In recent years, cancer has become a major global health concern, resulting in nearly 10 million deaths each year. This makes cancer the leading cause of death after cardiovascular disease [1]. By 2040, it is expected that 29.9 million new cancer cases will be diagnosed each year, with 15.3 million cancer-related deaths². The type of cancer contributing to these statistics varies by gender and region. The most common types of cancer include breast, lung, colon, and rectal cancer. Cancer is treatable in many cases, especially when they are detected early.

Histopathological images like Whole Slide Images (WSIs) have emerged as powerful tools in cancer detection and early prognosis. Using advanced imaging and computational tools, WSIs can enhance diagnosis and treatment planning for cancer. Pathological images obtained from Whole Slide Images (WSI) provide detailed visual representations of tissue. Deep learning methods [2, 3, 4, 5] have shown great potential in extracting meaningful features for different tasks such as the classification, survival analysis and segmentation of cancerous cells. This way they are effective in diagnosing cancer and have aided in the early prognosis. However, working with WSIs has some challenges of its own. They have very high resolution-100,000 × 100,000 pixels and are often several gigabytes in size. Analyzing these files requires significant computational resources.

The advanced digital scanner has aided in scanning tissue samples and shifted the workflow bottleneck from image acquisition to image annotation. Techniques like self-supervised learning (SSL) [6, 7] and weakly-supervised learning [8, 9, 10] are useful for training a neural network on unannotated images, which can then be fine-tuned on annotated datasets for specific downstream tasks. These approaches enable the use of large amounts of unannotated datasets, which are often more readily available than annotated ones. The model can learn useful representation by training a neural network on these datasets, reducing the amount of annotated data required for fine-tuning.

Survival analysis is a branch of statistics that deals with the analysis of time-to-event data. It is particularly useful in medical research as it can help predict patient outcomes over time. Using covariates which can be extracted from WSIs, one can predict the relative risk scores of the data samples. Multimodal studies [11, 12, 13] have contributed significantly to medical research. Integrating various types of inputs like histopathological images and clinical data of patients has enhanced predictive modelling and clinical decision-making. However, collecting clinical data requires more manual tasks as compared to acquiring tissue samples and generating digital images for analysis. In this study, we compare the efficiency of several vision encoders for survival analysis by only using Whole slide images from the breast cancer repository (BRCA) of The Cancer Genome Atlas Program (TCGA). Since whole slide images (WSIs) are too large to fit directly in a neural network, many studies use Multiple Instance Learning (MIL) to generate feature embedding at the WSI level. This encoded data can then be fed directly to a network for various tasks.

Recently we have many studies done to get a representation of WSIs. Therefore, it is necessary to compare them to determine which works best for specific tasks. In particular, we compared three vision encoders for their application in survival analysis. In summary, our contributions are as follows.

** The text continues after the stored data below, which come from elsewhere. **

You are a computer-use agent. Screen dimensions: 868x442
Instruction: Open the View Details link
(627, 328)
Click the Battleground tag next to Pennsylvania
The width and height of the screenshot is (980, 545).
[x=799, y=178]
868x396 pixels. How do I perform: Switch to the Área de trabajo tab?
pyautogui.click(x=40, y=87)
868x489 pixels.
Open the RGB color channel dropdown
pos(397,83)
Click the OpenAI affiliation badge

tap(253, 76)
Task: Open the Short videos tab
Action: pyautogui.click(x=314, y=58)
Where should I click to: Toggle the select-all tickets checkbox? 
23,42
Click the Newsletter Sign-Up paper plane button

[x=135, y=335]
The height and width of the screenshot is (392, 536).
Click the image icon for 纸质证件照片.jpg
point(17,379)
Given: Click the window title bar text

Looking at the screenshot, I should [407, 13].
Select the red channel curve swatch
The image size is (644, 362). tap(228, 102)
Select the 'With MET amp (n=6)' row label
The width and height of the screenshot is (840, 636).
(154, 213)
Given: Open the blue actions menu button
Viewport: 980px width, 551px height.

Review the recent literature to understand the prior work.
Training a network, using the vision encoders for feature embeddings. The goal of the network is to predict relative risk scores among the data samples.
Comparing the performance of three pretrained encoders for survival analysis.

The following section introduces an overview of the state-of-the-art literature to study the application of histopathological images and deep learning. Section 3, introduces the relevant technologies, concepts as well as the experimental setup used in this research. The results of the experiments are discussed in Section 4 followed by a conclusion in Section 5.

2 Related Work

Klein, C. et al [14], in their study, reviewed the application of Artificial Intelligence algorithms in the field of tumour histopathology. The digitalization of histopathology slides at high magnification has raised the opportunity to extract important information due to image analysis. They highlight the usage of deep learning broadly for diagnosis, sub-typing, grading and prognosis of tumours as well as mentioning the potential challenges-economic, regulation and ethical issues.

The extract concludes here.